According to informed sources, Chinese authorities are considering a package of measures to stabilize the declining stock market.
Previous attempts to restore investor confidence have failed, prompting the call from Premier Li Keqiang for “strong steps” to be taken.
The Chinese stock market witnessed a difficult year in 2023, with the pace of decline accelerating in the early weeks of the new year.
Beijing dashed hopes that it could do more to support the struggling economy.
It is the worst start to a year for Chinese stocks since 2016, when investors were getting rid of their assets after the market collapse in 2015.
The Hang Seng index in Hong Kong dropped by 2.3 percent on Monday, closing at its lowest level since October 2022. The index has lost over 12 percent so far this month, which is nearly what it lost throughout the entirety of 2023.
The authorities are planning to raise around two trillion yuan (278 billion dollars), mostly from the external accounts of state-owned Chinese companies, as part of a stability fund to buy domestic stocks through a link with the Hong Kong Stock Exchange.
They have also allocated at least 300 billion yuan of domestic funds to invest in local stocks through the China Securities Company and the Central Huijin Investment Limited.
As officials consider other options, they may announce some of them in the nearest time this week, if they are approved by the higher leadership, according to sources.
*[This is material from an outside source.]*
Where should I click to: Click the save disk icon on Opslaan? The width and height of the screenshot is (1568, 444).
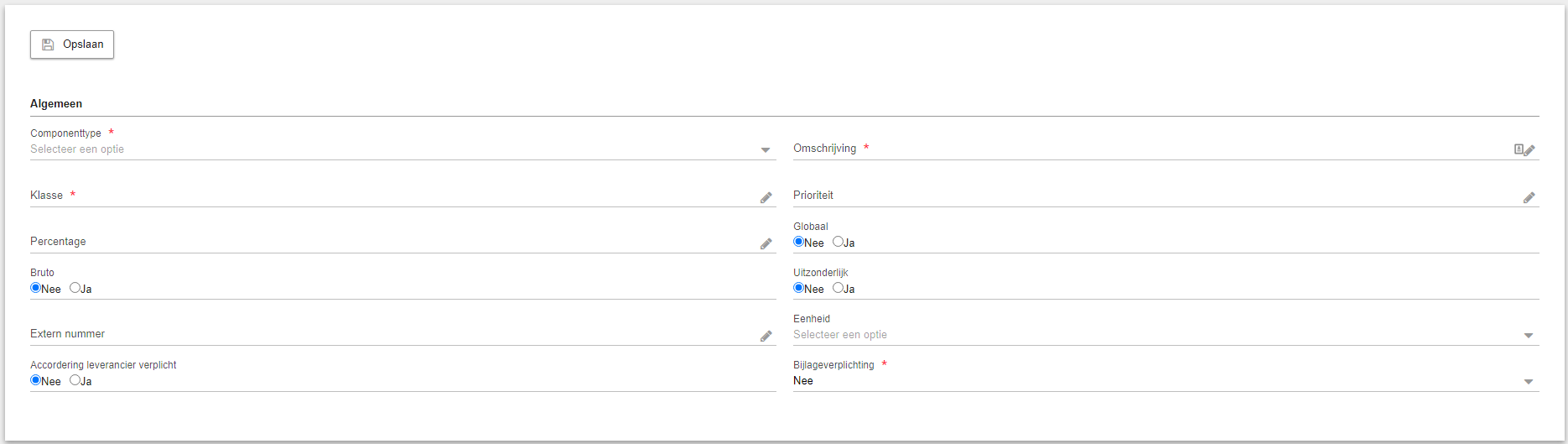tap(48, 44)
The plans are still susceptible to change.
The discussions emphasize the growing sense of urgency among Chinese authorities to halt the sales operations that have pushed the “CSI 300” benchmark to its lowest level in 5 years this week. There is also a focus on soothing retail investors in the country, many of whom have been affected by the prolonged real estate contraction, as a key to maintaining social stability.
The Chinese stocks listed in Hong Kong jumped by up to 3.8 percent, marking the biggest increase since November 15th, after hitting their lowest levels in 19 years on Monday. The local benchmark index, CSI 300, also made a slight recovery after a previous 1 percent drop. Both the domestic and foreign yuan reversed their previous losses, while 10-year government bond yields rose by one basis point to reach 2.5 percent.
It remains uncertain whether these measures are sufficient to end the sharp decline in the Chinese markets or not. The country is suffering from a real estate crisis, low consumer morale, declining foreign investment, and diminishing confidence in local companies after years of volatile policy formulation. All of these factors exert strong downward pressures on both the economy and financial markets.
The previous government’s efforts to support the stock market were not effectively sufficient and sometimes had opposite results, especially in 2015. Additionally, the authorities hesitate to implement a large economic stimulus package, as many stock investors are calling for it.
In a meeting of the State Council on Monday, chaired by Li Keqiang, the Chinese cabinet received a briefing on capital market operations, as well as considerations of related businesses, according to an official statement that did not provide further details on Beijing’s thoughts.
The manager of the fund at “JH Investment Management”, Lee Wei Ching, stated, “This is a significant boost in confidence.” He added, “The comments from the State Council also reflect that policymakers attach great importance to this issue, but it is difficult to determine now whether the gains can continue after the purchases or if people will sell at the high.”
Overall, more than 6 trillion dollars of market value of Chinese and Hong Kong stocks have been wiped out since reaching its peak in 2021, highlighting the challenge Beijing faces in trying to halt investor confidence decline.